Reaction	Partners	Catalyst	Rate constant (M⁻¹s⁻¹)	Bioorthogonal?	Discovered
CuAAC	Terminal alkyne + organic azide	Cu(I) (often + TBTA ligand)	1 to 200 (with ligand)	No — Cu cytotoxic	Sharpless & Meldal 2001-2002
SPAAC	Cyclooctyne + organic azide	None — strain-driven	0.001 to 1 (DBCO faster)	Yes — gold standard for in vivo	Bertozzi 2004 (cyclooctyne); 2008 (DIBO)
IEDDA tetrazine	Tetrazine + trans-cyclooctene (TCO)	None — inverse electron demand	10⁴ to 10⁶ (fastest known)	Yes — fast enough for low-µM imaging	Fox & Hilderbrand 2008
RuAAC	Terminal or internal alkyne + azide	[Cp*RuCl] complexes	~0.1	No — Ru cytotoxic	Fokin 2005; gives 1,5-triazole
Thiol-ene	Thiol (RSH) + alkene	Radical initiator (UV or AIBN)	10² to 10⁴ (anti-Markovnikov)	Limited — radicals damage DNA	Posner 1905; revived by Hawker 2008
Hydrazone/oxime	Aldehyde + RNHNH2 or RONH2	Aniline nucleophilic catalysis	0.01 to 10 at pH 4-6	Yes — but slow at pH 7.4	Classical; Dawson 2006 aniline catalysis
Staudinger ligation	Phosphine + azide → amide	None — phosphine is reductant	~0.001 to 0.01	Yes — but slow and air-sensitive	Bertozzi & Saxon 2000

Famous applications

• Polivy / polatuzumab vedotin (Roche).

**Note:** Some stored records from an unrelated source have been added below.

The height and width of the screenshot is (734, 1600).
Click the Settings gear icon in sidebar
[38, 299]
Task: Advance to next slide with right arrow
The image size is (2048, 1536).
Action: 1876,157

Approved 2019 for relapsed diffuse large B-cell lymphoma, $1B+/yr. Anti-CD79b antibody linked to MMAE cytotoxin via a maleimide-PEG-valine-citrulline-PAB-MMAE click linker. Several next-generation ADCs in trials use SPAAC-installed linkers for better DAR uniformity.

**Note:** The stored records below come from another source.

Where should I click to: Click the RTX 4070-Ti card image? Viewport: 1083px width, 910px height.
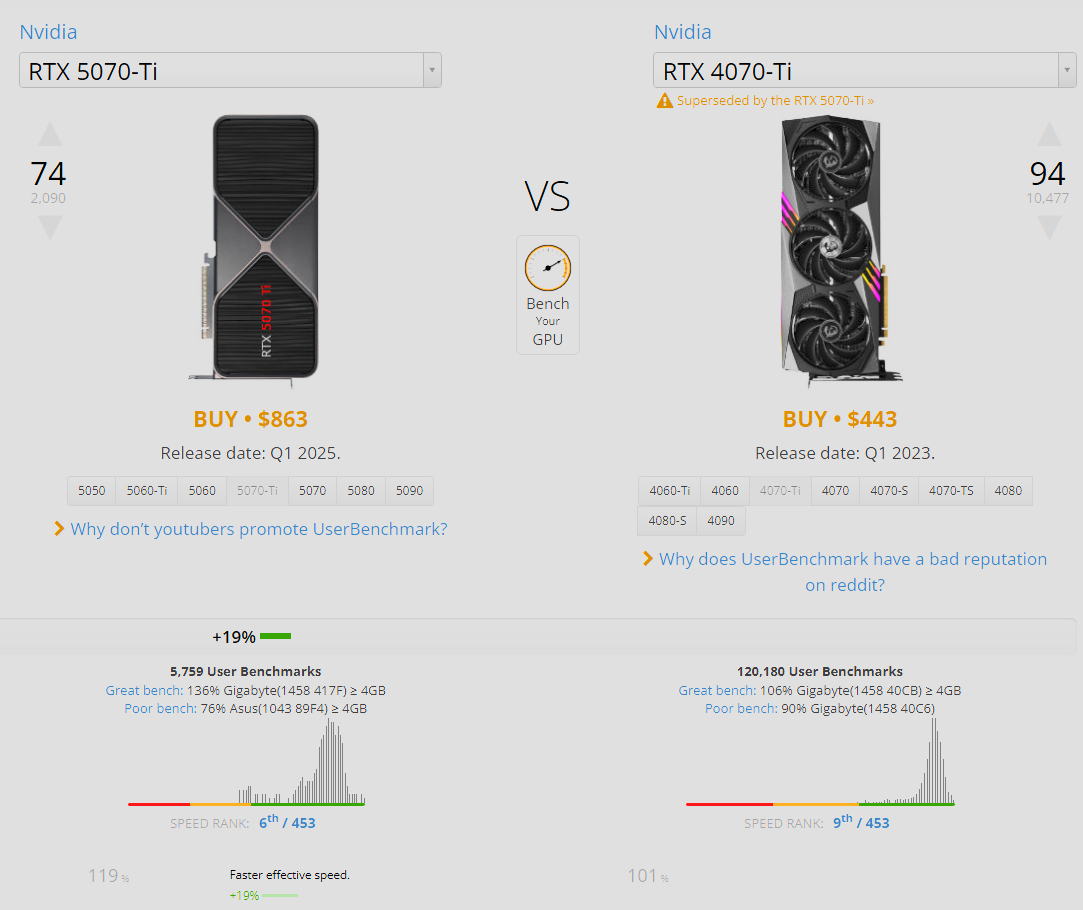coord(832,250)
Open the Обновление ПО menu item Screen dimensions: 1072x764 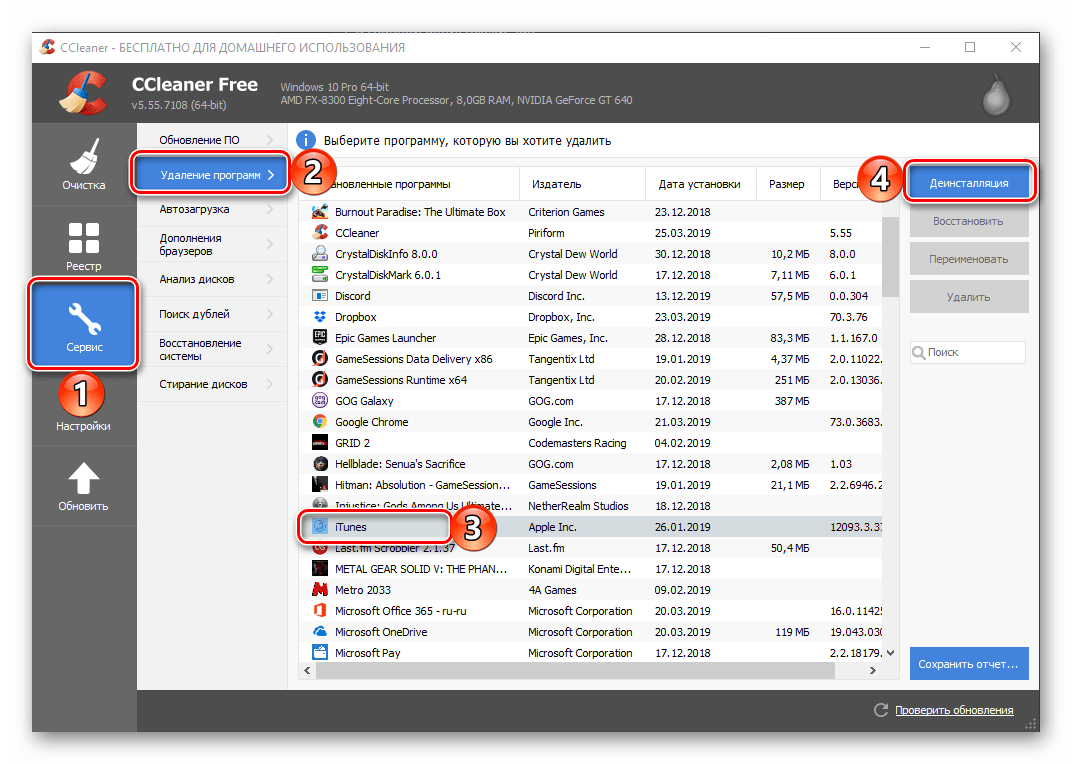[x=199, y=139]
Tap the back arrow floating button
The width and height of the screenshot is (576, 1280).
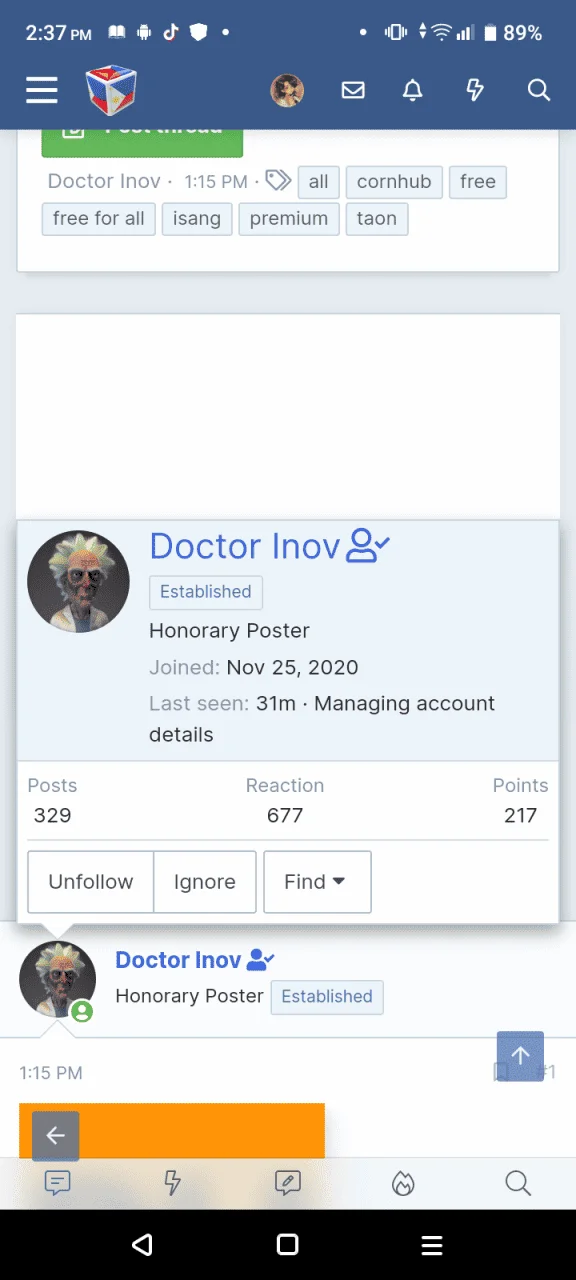coord(55,1135)
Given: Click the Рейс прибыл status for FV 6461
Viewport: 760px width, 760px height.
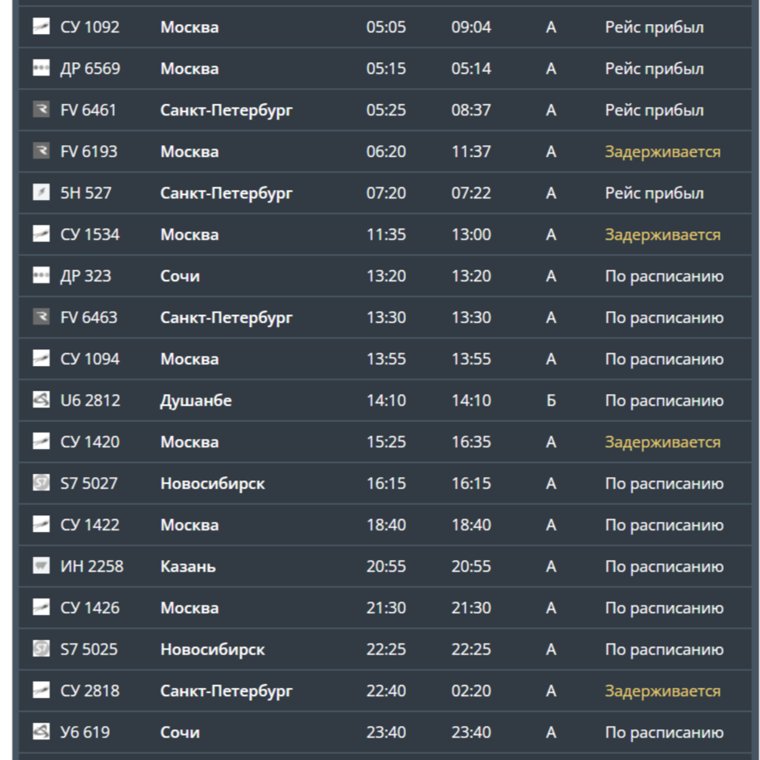Looking at the screenshot, I should (x=654, y=111).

• Bertozzi's glycan imaging in zebrafish. Feed embryos a peracetylated N-azidoacetylmannosamine, the cell's biosynthesis incorporates the azide into surface sialic acids, then add fluorophore-DBCO and watch glycans bloom on the developing fish in real time. This 2008 Science paper launched bioorthogonal chemistry as a discipline.
• In situ click — TZ2PA6. Sharpless mixed 49 acetylcholinesterase ligands with 49 azide partners in the presence of AChE; the enzyme template caused one specific pair to react ~1000x faster than off-target. The product TZ2PA6 is a 99-fM AChE inhibitor (potency rivaling natural neurotoxins) and is now a blueprint for fragment-based drug discovery.
• PET radiotracer ¹⁸F-AzPet labeling. ¹⁸F-fluoride decays with t₁/₂ = 110 min, so radiochemistry must finish in ~30 min. ¹⁸F-azide + DBCO-ligand on a peptide via SPAAC at room temperature in water completes in 5 to 10 minutes — has enabled clinical PET tracers for HER2, integrins, and PSMA cancer imaging.
• Industrial cell-culture surface coatings. Click reactions install RGD peptides, growth factors, or extracellular-matrix mimics onto plastic dishes for stem cell culture. Companies like Sigma-Aldrich and Corning sell click-functionalizable plasticware as a standard catalog item — a market that did not exist before 2005.